Work required:
Below are the records; restate word for word the lines from the first through the one containing "You are a computer-use agent. The", and only those.

::: The input

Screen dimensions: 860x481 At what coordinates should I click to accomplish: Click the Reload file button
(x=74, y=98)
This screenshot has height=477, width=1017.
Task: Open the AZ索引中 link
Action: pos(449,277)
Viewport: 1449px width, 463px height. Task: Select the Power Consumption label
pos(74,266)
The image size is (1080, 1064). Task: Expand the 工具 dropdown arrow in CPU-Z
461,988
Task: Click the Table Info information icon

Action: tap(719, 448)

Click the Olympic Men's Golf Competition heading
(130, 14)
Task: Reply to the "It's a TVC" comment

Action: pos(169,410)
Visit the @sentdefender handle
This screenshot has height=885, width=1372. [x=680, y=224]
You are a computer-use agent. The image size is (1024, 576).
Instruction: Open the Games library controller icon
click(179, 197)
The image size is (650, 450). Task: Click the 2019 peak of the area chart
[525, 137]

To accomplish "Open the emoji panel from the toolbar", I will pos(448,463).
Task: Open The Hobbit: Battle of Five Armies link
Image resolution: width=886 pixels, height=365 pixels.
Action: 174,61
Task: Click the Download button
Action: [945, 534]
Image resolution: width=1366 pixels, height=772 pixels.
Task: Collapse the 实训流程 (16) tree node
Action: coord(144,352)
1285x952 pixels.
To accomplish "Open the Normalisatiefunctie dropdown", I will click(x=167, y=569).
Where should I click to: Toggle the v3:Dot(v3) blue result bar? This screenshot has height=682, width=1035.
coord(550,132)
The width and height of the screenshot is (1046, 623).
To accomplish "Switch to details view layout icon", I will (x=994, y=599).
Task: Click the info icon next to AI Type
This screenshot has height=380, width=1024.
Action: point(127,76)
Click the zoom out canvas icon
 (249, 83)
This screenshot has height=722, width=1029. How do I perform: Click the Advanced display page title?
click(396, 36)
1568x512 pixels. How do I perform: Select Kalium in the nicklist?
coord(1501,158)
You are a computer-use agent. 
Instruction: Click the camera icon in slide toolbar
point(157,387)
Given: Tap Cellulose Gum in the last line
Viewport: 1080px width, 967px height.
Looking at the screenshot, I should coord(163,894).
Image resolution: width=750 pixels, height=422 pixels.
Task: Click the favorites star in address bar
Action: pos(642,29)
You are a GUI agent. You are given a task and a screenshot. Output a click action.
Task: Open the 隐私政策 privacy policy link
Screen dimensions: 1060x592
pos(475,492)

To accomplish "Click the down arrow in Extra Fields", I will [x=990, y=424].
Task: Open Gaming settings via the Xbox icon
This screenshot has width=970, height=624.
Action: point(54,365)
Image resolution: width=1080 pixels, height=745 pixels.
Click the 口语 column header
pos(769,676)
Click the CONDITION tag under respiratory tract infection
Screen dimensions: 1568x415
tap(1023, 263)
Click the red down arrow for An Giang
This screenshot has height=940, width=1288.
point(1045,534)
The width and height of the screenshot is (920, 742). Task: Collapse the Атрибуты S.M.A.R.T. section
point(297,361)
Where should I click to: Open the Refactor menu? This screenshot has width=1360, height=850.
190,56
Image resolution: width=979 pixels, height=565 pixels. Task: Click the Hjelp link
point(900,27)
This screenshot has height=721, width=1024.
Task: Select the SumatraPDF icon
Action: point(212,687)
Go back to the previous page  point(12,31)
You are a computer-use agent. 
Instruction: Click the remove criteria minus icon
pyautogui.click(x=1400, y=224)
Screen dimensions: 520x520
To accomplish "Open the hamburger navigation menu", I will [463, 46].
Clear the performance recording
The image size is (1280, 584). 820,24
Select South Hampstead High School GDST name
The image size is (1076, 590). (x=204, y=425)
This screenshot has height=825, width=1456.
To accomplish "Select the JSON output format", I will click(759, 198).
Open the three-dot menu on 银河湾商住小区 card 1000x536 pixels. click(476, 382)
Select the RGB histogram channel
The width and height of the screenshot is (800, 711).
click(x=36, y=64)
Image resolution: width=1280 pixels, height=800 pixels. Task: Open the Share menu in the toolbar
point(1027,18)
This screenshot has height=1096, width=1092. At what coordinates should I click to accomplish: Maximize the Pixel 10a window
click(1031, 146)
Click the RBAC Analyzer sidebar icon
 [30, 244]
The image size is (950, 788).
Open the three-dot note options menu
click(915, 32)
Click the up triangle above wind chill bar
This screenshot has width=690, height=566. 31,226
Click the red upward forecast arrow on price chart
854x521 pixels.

::::::

Response to this exercise:
Screen dimensions: 860x481 At what coordinates should I click to accomplish: Click the Reload file button
(x=74, y=98)
This screenshot has height=477, width=1017.
Task: Open the AZ索引中 link
Action: pos(449,277)
Viewport: 1449px width, 463px height. Task: Select the Power Consumption label
pos(74,266)
The image size is (1080, 1064). Task: Expand the 工具 dropdown arrow in CPU-Z
461,988
Task: Click the Table Info information icon

Action: tap(719, 448)

Click the Olympic Men's Golf Competition heading
(130, 14)
Task: Reply to the "It's a TVC" comment

Action: pos(169,410)
Visit the @sentdefender handle
This screenshot has height=885, width=1372. [x=680, y=224]
You are a computer-use agent. The image size is (1024, 576).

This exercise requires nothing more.